-- START --
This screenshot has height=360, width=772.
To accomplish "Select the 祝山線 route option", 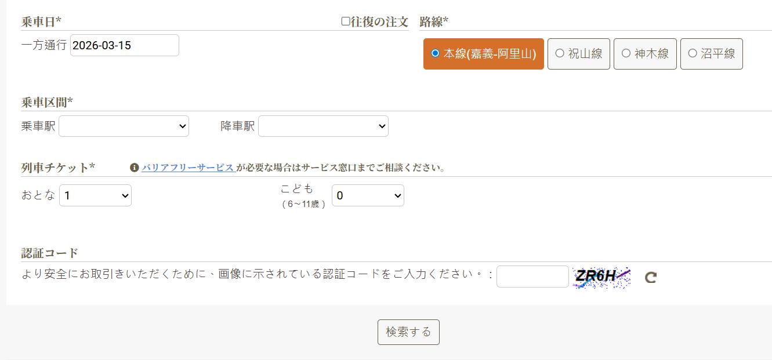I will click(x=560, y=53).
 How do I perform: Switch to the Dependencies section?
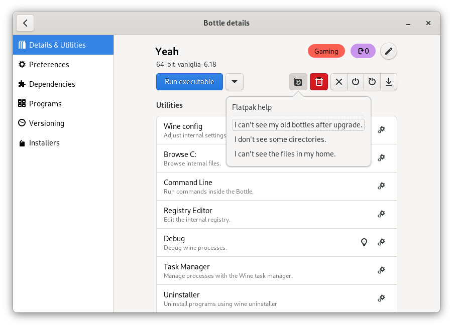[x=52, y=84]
-- END --
-- START --
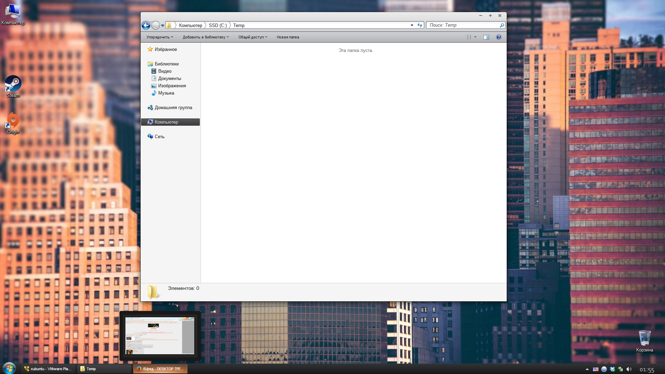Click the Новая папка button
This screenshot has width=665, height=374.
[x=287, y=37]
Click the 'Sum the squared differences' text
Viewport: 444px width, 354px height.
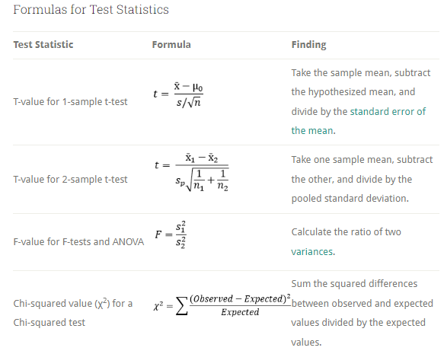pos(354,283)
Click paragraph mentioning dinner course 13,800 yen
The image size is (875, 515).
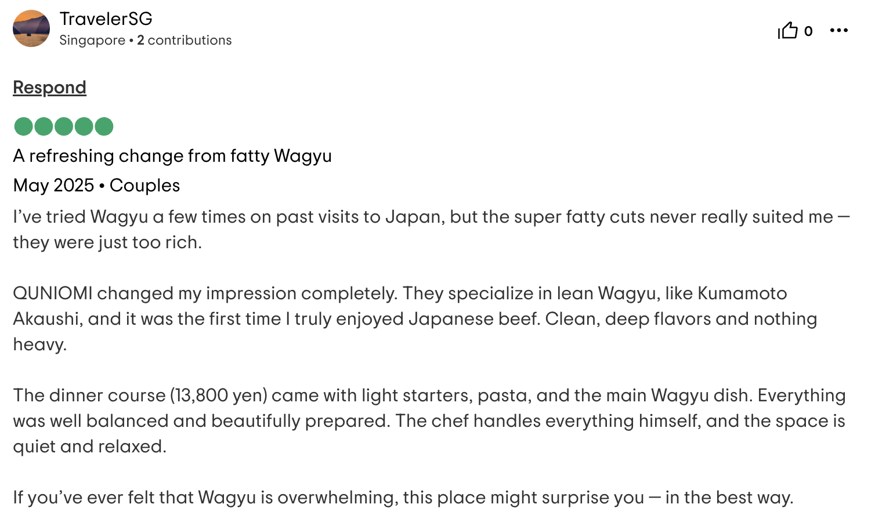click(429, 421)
-- END --
WHAT IS EXPECTED: Reproduce the lines starting with the line that contains "Click the Новая папка button" and going on through the line that contains "click(429, 421)", replacing "paragraph" with "passage" and leaving everything else unchanged. Omit the pictures from your answer.

FINISHED TASK:
Click the Новая папка button
This screenshot has width=665, height=374.
[x=287, y=37]
Click the 'Sum the squared differences' text
Viewport: 444px width, 354px height.
pos(354,283)
Click passage mentioning dinner course 13,800 yen
The image size is (875, 515).
click(429, 421)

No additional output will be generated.